According to the International Energy Agency (IEA), the US is set to overtake Saudi Arabia and Russia to become the world’s biggest oil producer by 2017. It is forecasted by the World Energy Outlook 2012 to become a net oil exporter by 2030. Meanwhile its European ancestors drive a heavy political agenda to also reduce the old world’s dependence on oil, be it through renewables, gas or nuclear.

The time when wars and strategic interests were mostly driven by the addiction for black gold seems to be over. At least for the western hemisphere. The focus has shifted to a more pure liquid.

In the US Supreme Court, Kansas and Nebraska are battling each other over something that has been wasted for centuries: Water.

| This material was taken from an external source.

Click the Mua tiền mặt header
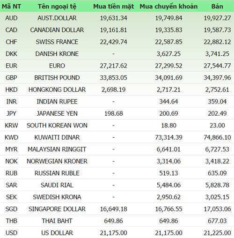 click(114, 7)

Farmers in Kansas claim that Nebraska farmers irrigate too much and fail to leave adequate water in the Republican River for Kansas farmers to the south still make a living. That is in a highly developed nation that is generally well pleased with natural water supply.

In more drought-stricken areas of this world the right to access water might not be decided upon by a more or less well functioning legislative process. Instead, the probability is high there will be war. War over water.

The hot spots most discussed are the Middle East, Central Asia, China and India. Israel has argued for decades with its neighbors and the Palestinians for fresh water out of the Jordan Basin. Turkey plans the construction of 22 dams for irrigation and power generation in the country’s southeast area, nine of them already built. Further downstream, Iraq is anything but pleased about those efforts.

The Nile delta poses a similar situation. Chronically drought-stricken Ethiopia recently launched its first irrigation projects with Nile water. With 30 percent of Egyptians making a living from agriculture and directly dependent on Nile water downstream, Egypt’s former dictator Hosni Mubarak repeatedly threatened war in such situations.

Further east, Pakistan’s agriculture depends on a single river: the Indus. While the government in Islamabad has strongly but unsuccessfully opposed rival’s India building of hydroelectric dams upstream, Islamist terrorists reportedly have threatened to release a “river full of blood” if India should block the Indus.

China meanwhile is home to 20 percent of the world’s population, but it only owns eight percent of the world’s freshwater reserves. Under its current five-year plan, it will build the largest dams the country has ever constructed on the Mekong, Salween and Brahmaputra rivers. Vietnam has publicly announced concerns that the dams could restrict the flow of the Mekong River. Worse, though, India sees this possibly reduced water supply endangering its growing population. With India receiving the largest external proportion of flows from rivers originating in China, no country is likely to be a bigger loser than India. And one might expect that no country will be willing to more harshly stand up to its biggest competitor.

To date, many of the impacted countries have been busy with sorting out unsustainable growth, political instability or externally influenced war efforts. This attention will change – and then focus will quickly shift to that clear liquid that might become so valuable in the 21st century: Clean, pure gold.



About macomberjohnd

HBS Finance faculty interested in sustainability in the built environment including devices, structures, townships, and cities.

5 Responses to “Forget Oil. Fight for Water!”

  1. By John Macomber

    I guess one could address the issue with money (for capex and for for energy). And with access to the ocean. New York Times piece today (March 1) about desal plant in Carlsbad, CA promoted by Poseidon. The bond issue is rated BBB. The cost of the plant is over $1bn.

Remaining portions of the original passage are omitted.